## PROBLEM:
Retype, exactly and with nothing added, the lines from the one showing "Task: Click the white" through the final line of the material. Omit pictures.

## GIVEN RECORDS:

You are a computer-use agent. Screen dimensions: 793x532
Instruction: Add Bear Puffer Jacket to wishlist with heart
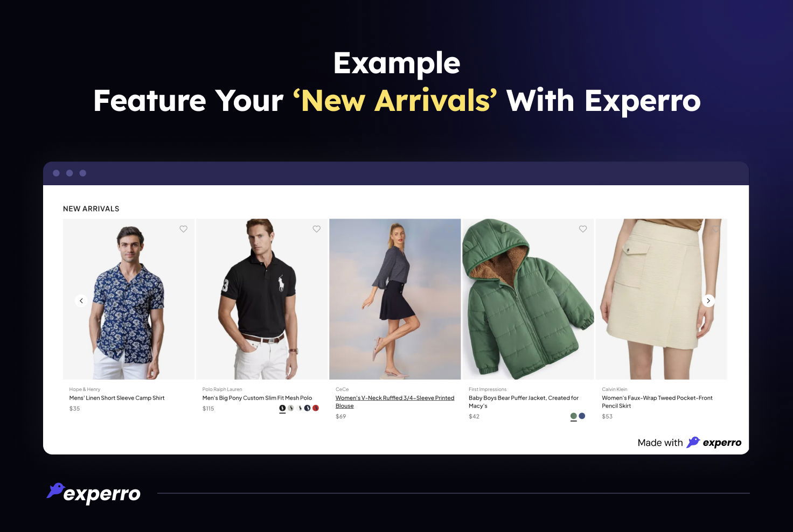[x=583, y=229]
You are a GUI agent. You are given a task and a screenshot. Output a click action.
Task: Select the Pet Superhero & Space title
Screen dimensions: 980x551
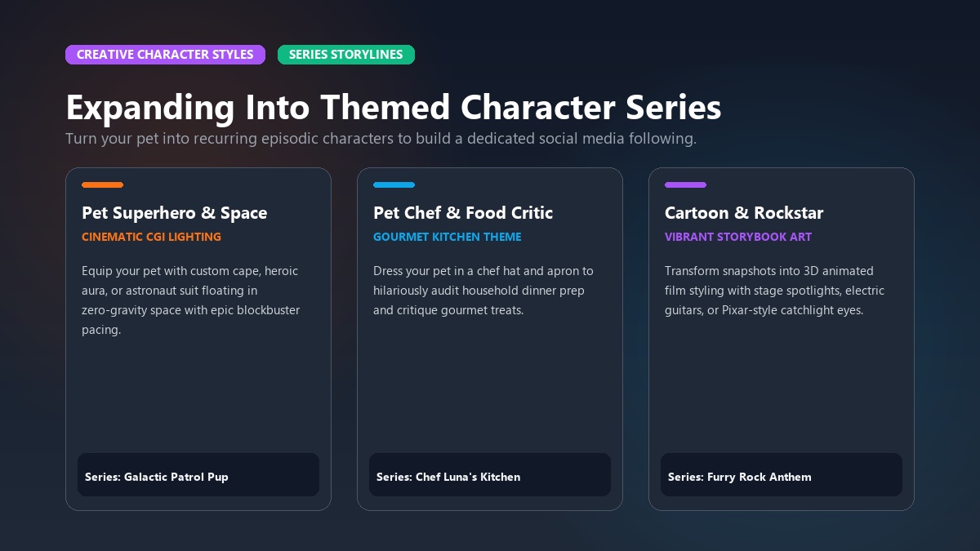point(175,213)
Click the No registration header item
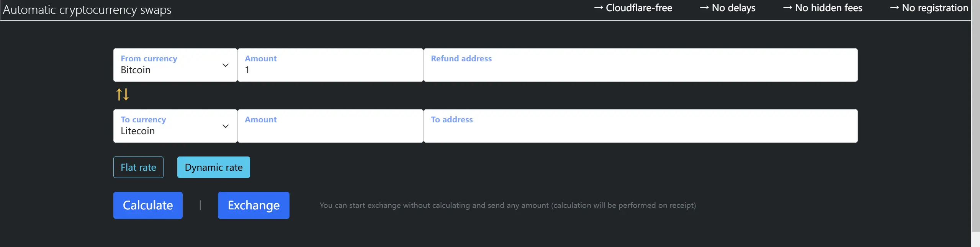The image size is (980, 247). click(x=929, y=8)
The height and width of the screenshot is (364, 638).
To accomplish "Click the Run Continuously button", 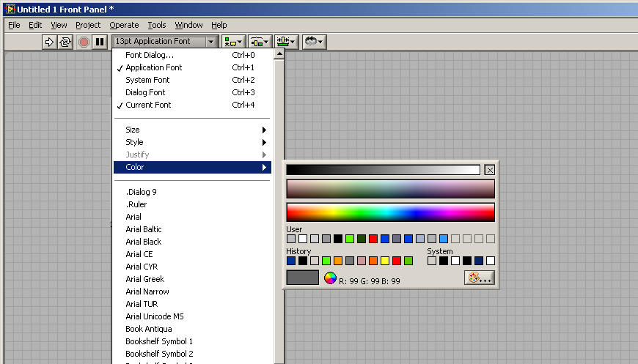I will point(65,42).
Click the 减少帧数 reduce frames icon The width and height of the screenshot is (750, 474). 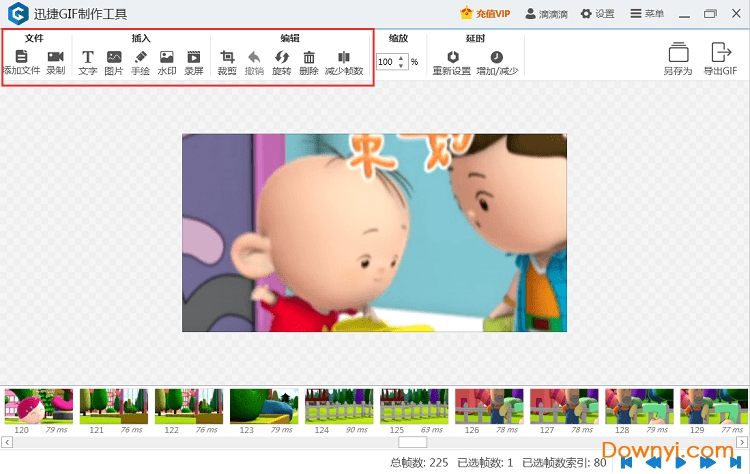point(344,58)
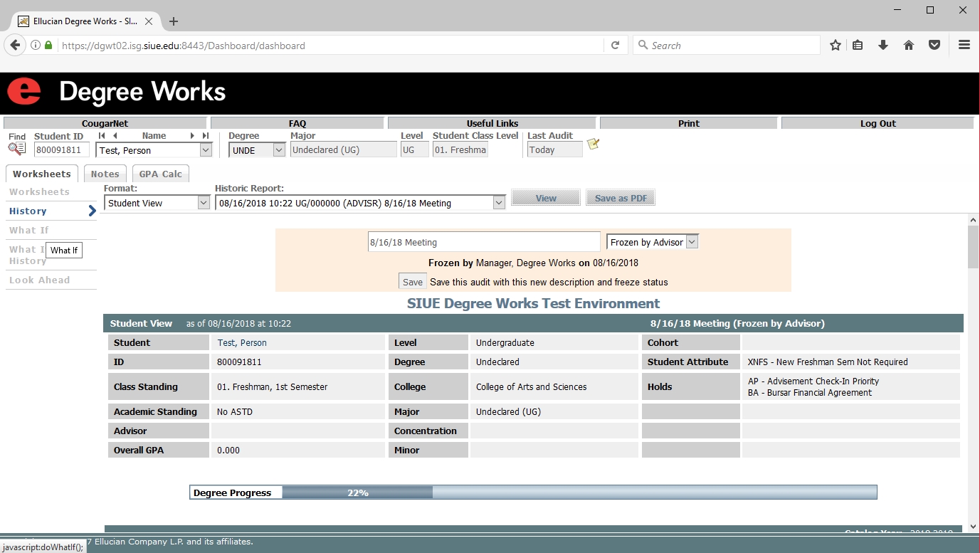This screenshot has height=553, width=980.
Task: Go to next student arrow
Action: point(192,136)
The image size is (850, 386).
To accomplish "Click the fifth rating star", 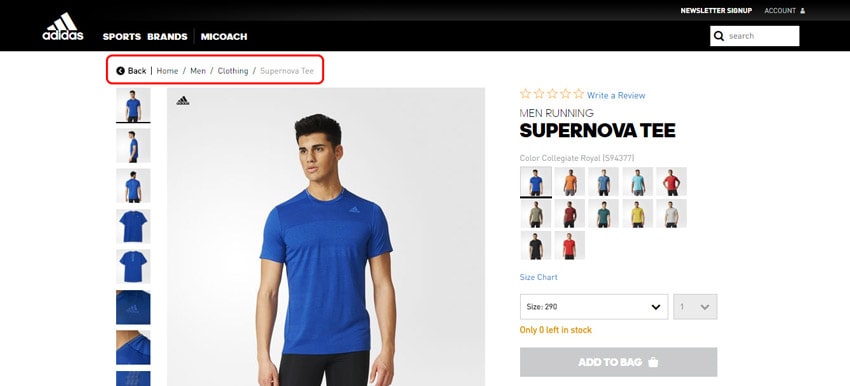I will click(x=578, y=94).
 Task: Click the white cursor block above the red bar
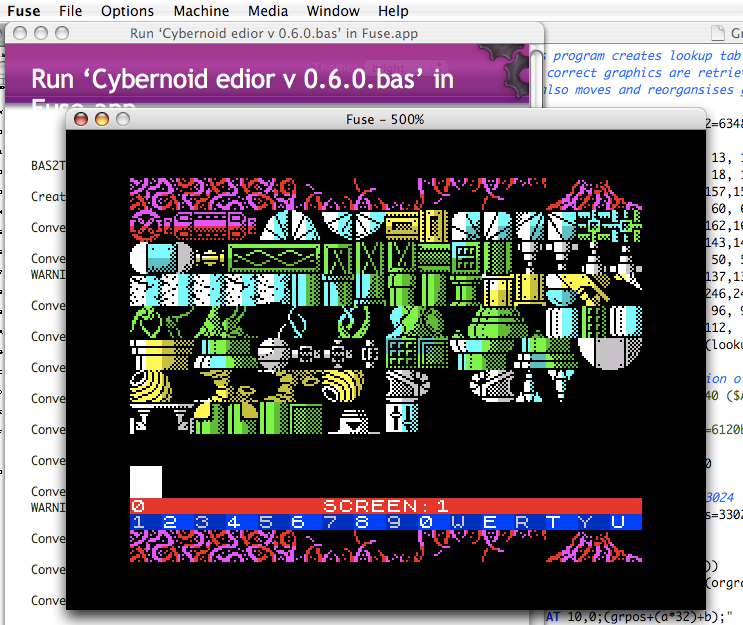[x=146, y=481]
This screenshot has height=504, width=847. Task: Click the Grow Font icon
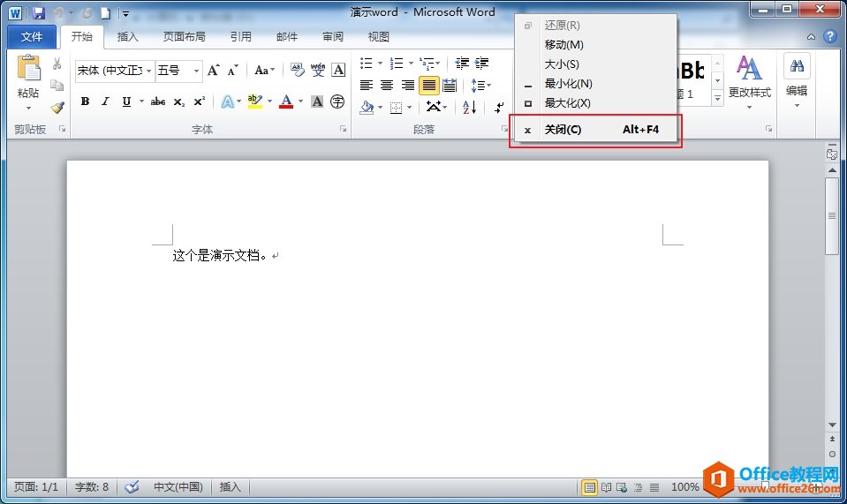214,71
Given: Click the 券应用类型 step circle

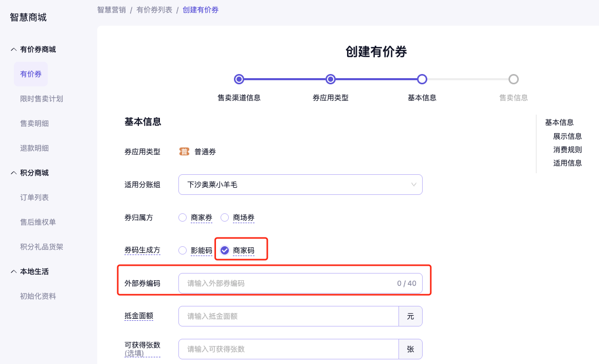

## EXERCISE SOLUTION:
 Task: Click the white cursor block above the red bar
[x=146, y=481]
This screenshot has height=504, width=847. Task: Click the Grow Font icon
214,71
Given: Click the 券应用类型 step circle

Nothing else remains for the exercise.